Licenziate in sciopero: la Filcams CGIL denuncia sopruso al Novotel

Un atto di repressione che squarcia il tessuto della legalità e dei diritti dei lavoratori: venti addette alle pulizie, impiegate tramite una cooperativa appaltatrice presso l’hotel Novotel di Genova, si ritrovano improvvisamente licenziate a seguito di uno sciopero.

La denuncia, sollevata dalla Filcams CGIL, dipinge un quadro allarmante di sfruttamento e di un sistema che punisce chi rivendica il proprio diritto al pagamento.
La lettera di licenziamento, ricevuta dal sindacato nel tardo pomeriggio, annuncia una misura drastica e sproporzionata, apparentemente motivata dalla partecipazione delle lavoratrici allo sciopero indetto dalla stessa Filcams CGIL.
La ragione originaria dello sciopero risiede nel ritardo sistematico nell’erogazione degli stipendi, una violazione flagrante dei diritti fondamentali garantiti per legge.

“Questo non è un licenziamento per giusta causa, ma un vero e proprio sopruso,” dichiara il segretario della Filcams CGIL Genova, Maurizio Fiore, sottolineando l’assurdità della situazione.
“Le dipendenti avevano ogni diritto di protestare per la mancata retribuzione, e la risposta dell’azienda è stata quella di punirle, creando un paradosso sconcertante: non solo non vengono pagate, ma vengono licenziate se osano manifestare la propria insoddisfazione.
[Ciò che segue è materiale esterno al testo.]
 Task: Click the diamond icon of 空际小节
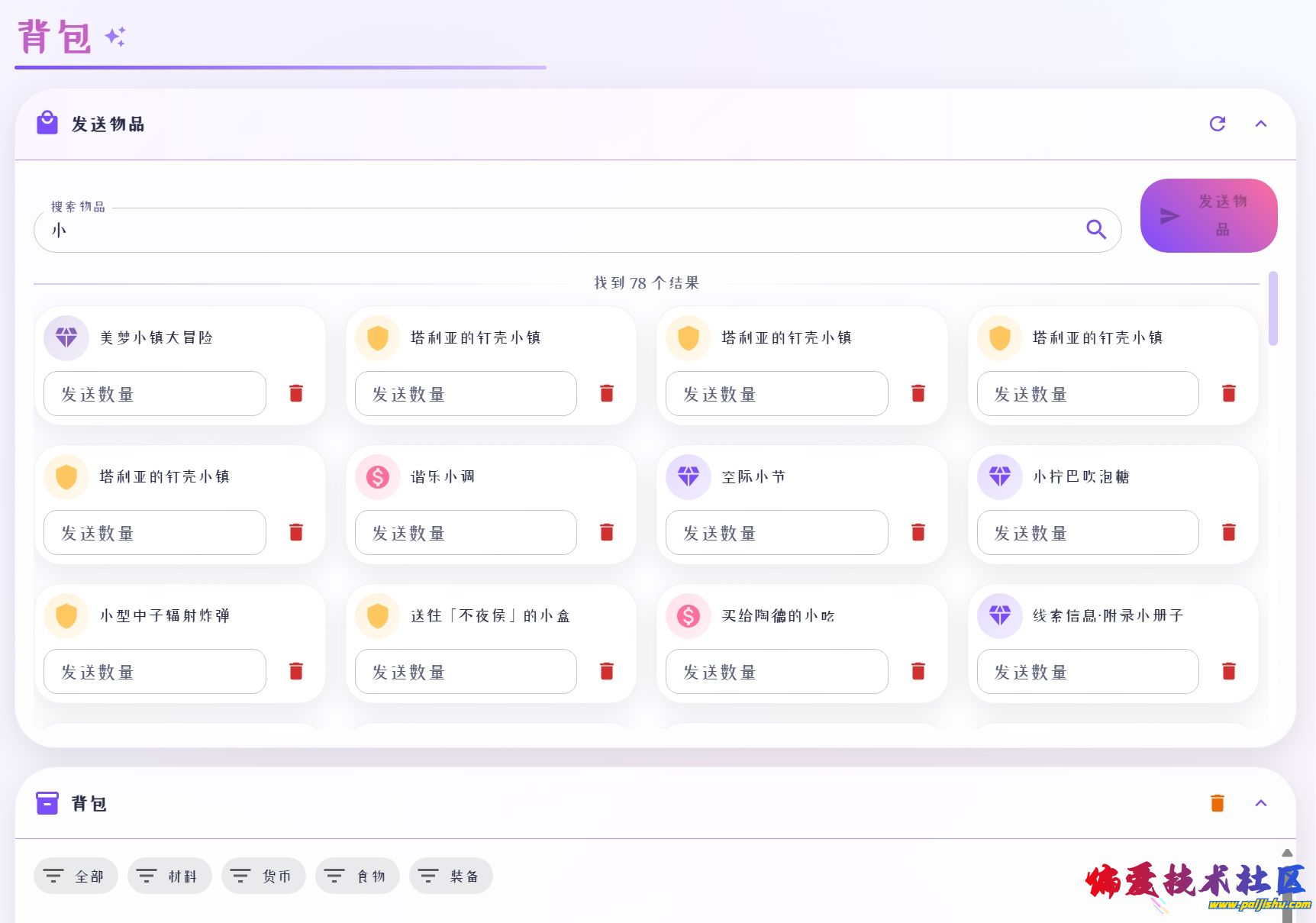click(x=689, y=476)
“L’azione dell’azienda, lungi dall’essere una decisione ragionata, si configura come una chiara intimidazione nei confronti delle lavoratrici e di tutta la categoria.
Rappresenta un tentativo di silenziare le voci che denunciano condizioni di lavoro inaccettabili e di scoraggiare qualsiasi forma di rivendicazione sindacale.

La Filcams CGIL ha immediatamente contestato il licenziamento, avviando le pratiche legali necessarie per tutelare le lavoratrici.

In segno di protesta e per sensibilizzare l’opinione pubblica, il sindacato organizzerà un presidio davanti all’hotel Novotel di Genova Sampierdarena a partire dalle ore 9:30 di domani.
L’obiettivo è quello di denunciare pubblicamente un comportamento irresponsabile e di rivendicare il rispetto dei diritti del lavoro, soprattutto per le categorie più vulnerabili.
Questo caso solleva interrogativi profondi sul sistema di appalti e sulla necessità di rafforzare i controlli per garantire che le aziende rispettino le leggi e i contratti collettivi.

La vicenda del Novotel di Genova diventa un campanello d’allarme, invitando a riflettere sulla dignità del lavoro e sulla responsabilità sociale delle imprese.
La lotta per la giustizia salariale e per il diritto di protestare non può essere soffocata dalla paura di ritorsioni.